Dans un entretien avec « L’Équipe », Léon Marchand évoque son parcours remarquable depuis les Jeux Olympiques de Paris où il a remporté cinq médailles, dont quatre en or. À seulement 22 ans, le nageur fait face à une renommée grandissante, des blessures et sa quête d’équilibre personnel.
Une tempête médiatique
Après son triomphe aux Jeux Olympiques, Léon Marchand décrit la période post-événement comme un « sacré remue-ménage ». Le jeune sportif se dit avoir vécu une « tempête médiatique, populaire… C’était vraiment énorme pour un adolescent de 22 ans », tout en profitant pleinement de ce moment exceptionnel. Reconnu dans la rue pour ses exploits, il déclare que cela crée des interactions fréquentes avec ses fans. Cependant, hors d’Austin où il s’entraîne, il reste souvent anonyme.

Des vacances puis des compétitions intenses
Loin de se reposer sur ses lauriers, Marchand s’est accordé six semaines de vacances avant d’entamer le circuit mondial. Ses trois semaines rémunérées l’ont conduit à travers plusieurs pays tels que la Chine, la Corée et Singapour, expérience qu’il a partagée avec son petit frère.
Un corps épuisé
Malgré ses aspirations élevées pour les Mondiaux, il reconnaît avoir été physiquement éteint : « J’étais vidé. Plus aucune énergie. La Coupe du monde était arrivée trop rapidement ». Il lui a fallu faire face à une fatigue tant physique que mentale qui l’a affecté lors des campagnes suivantes.
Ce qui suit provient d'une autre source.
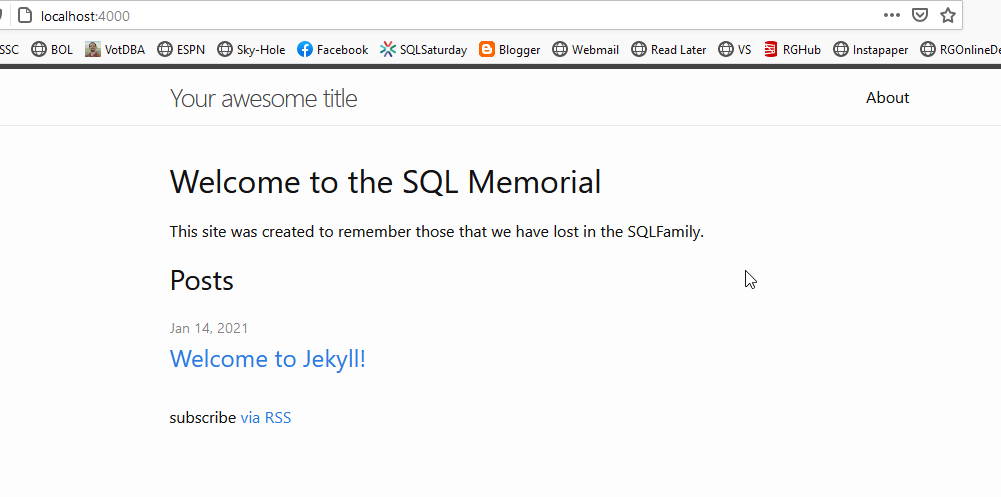Open the Sky-Hole bookmark

251,49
Enjeux physiques et voyage en Australie
En décembre dernier, une blessure à l’épaule l’a contraint à renoncer aux Mondiaux en petit bassin en Hongrie. C’est alors qu’il envisage un séjour en Australie entre janvier et mars. Ce voyage représente pour lui une opportunité personnelle importante : « Juste pour voir […] c’est le surf, le soleil… ». Accompagné par Thomas Ceccon et Alberto Razzetti durant son séjour d’entraînement auprès du coach Dean Boxall, connu pour sa méthode innovante similaire au travail de Philippe Lucas.
Retrouver sa passion
Absorbé par les attentes collectives autour de sa personne durant cette phase difficile psychologiquement et physiquement fatigante, il reconnait avoir vu « La flamme de mon sport avait un peu faibli ». Cependant, ce périple australien lui offre une ressourcement essentiel : entre yoga et surf sur les côtes australiennes. Cette qualité d’expérience est malgré tout entachée par une fracture due au surmenage qui interrompit temporairement son entraînement.
Vers Los Angeles 2028
De retour au Texas sous l’œil bienveillant de son entraîneur Bob Bowman, Léon Marchand aborde déjà ces nouveaux objectifs sportifs vers les Jeux Olympiques d’été 2028 à Los Angeles avec enthousiasme : « Je me sens bien. J’ai envie de nager. » Il semble déterminé à écrire un nouveau chapitre après cet immense épisode parisien.
L’atmosphère entourant Léon Marchand révèle ainsi non seulement le poids du succès mais également la lutte constante qu’implique être sous le feu des projecteurs dans un domaine aussi exigeant que celui de la natation professionnelle.